Required action
Produce word for word the lines of the data below running from the one that has "Instruction: Click the" to the one that has "Click Спросить Алису AI button", inclusive, and no others.
[[ Material provided, beginning ]]
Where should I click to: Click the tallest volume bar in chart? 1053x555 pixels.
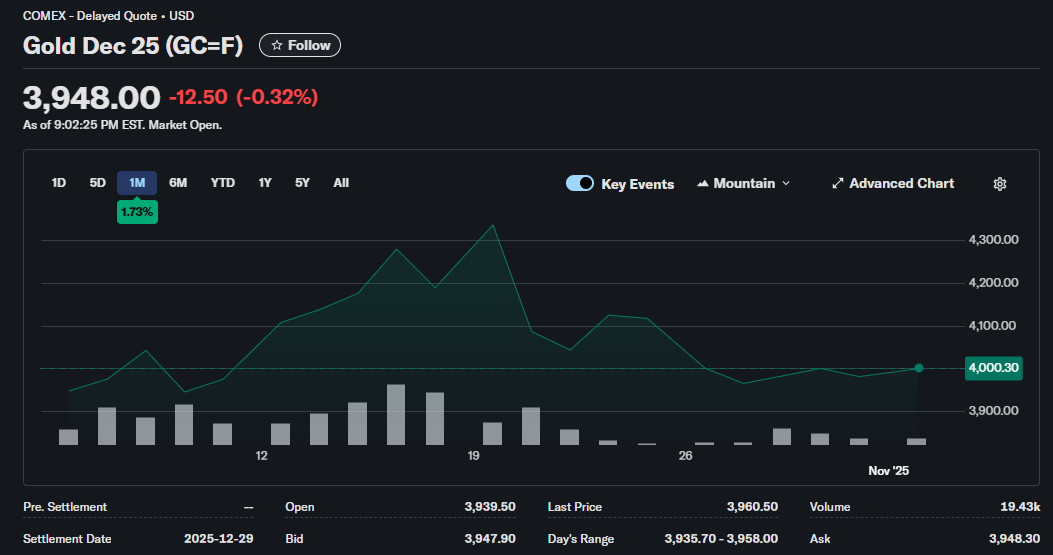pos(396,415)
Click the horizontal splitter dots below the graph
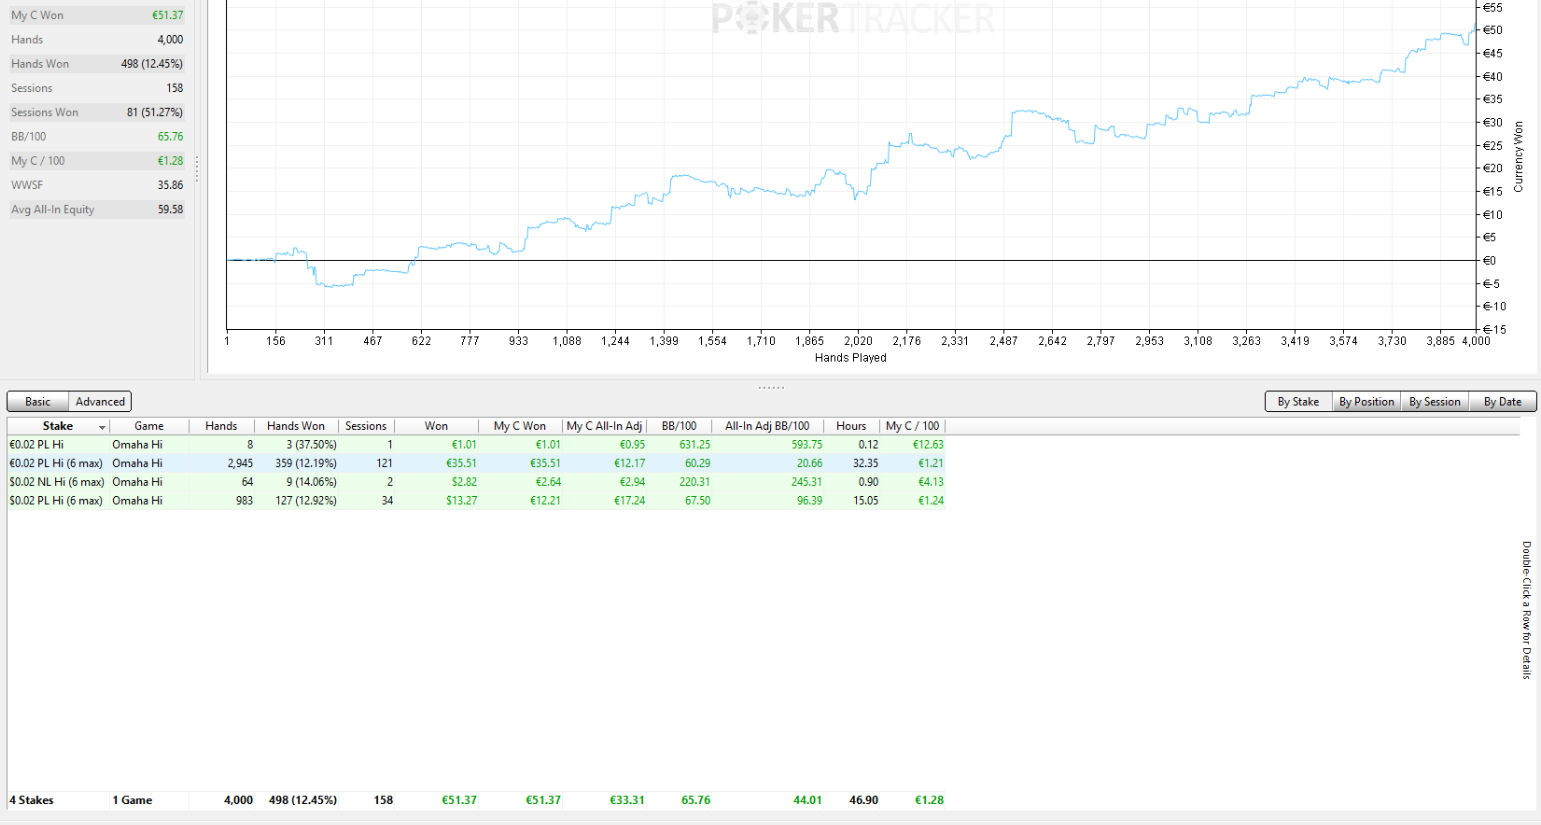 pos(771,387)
[[ Material provided, end ]]
[[ Material provided, beginning ]]
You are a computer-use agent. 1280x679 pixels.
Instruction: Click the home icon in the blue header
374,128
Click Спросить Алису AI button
[[ Material provided, end ]]
Exercise output
Instruction: Click the home icon in the blue header
374,128
Click Спросить Алису AI button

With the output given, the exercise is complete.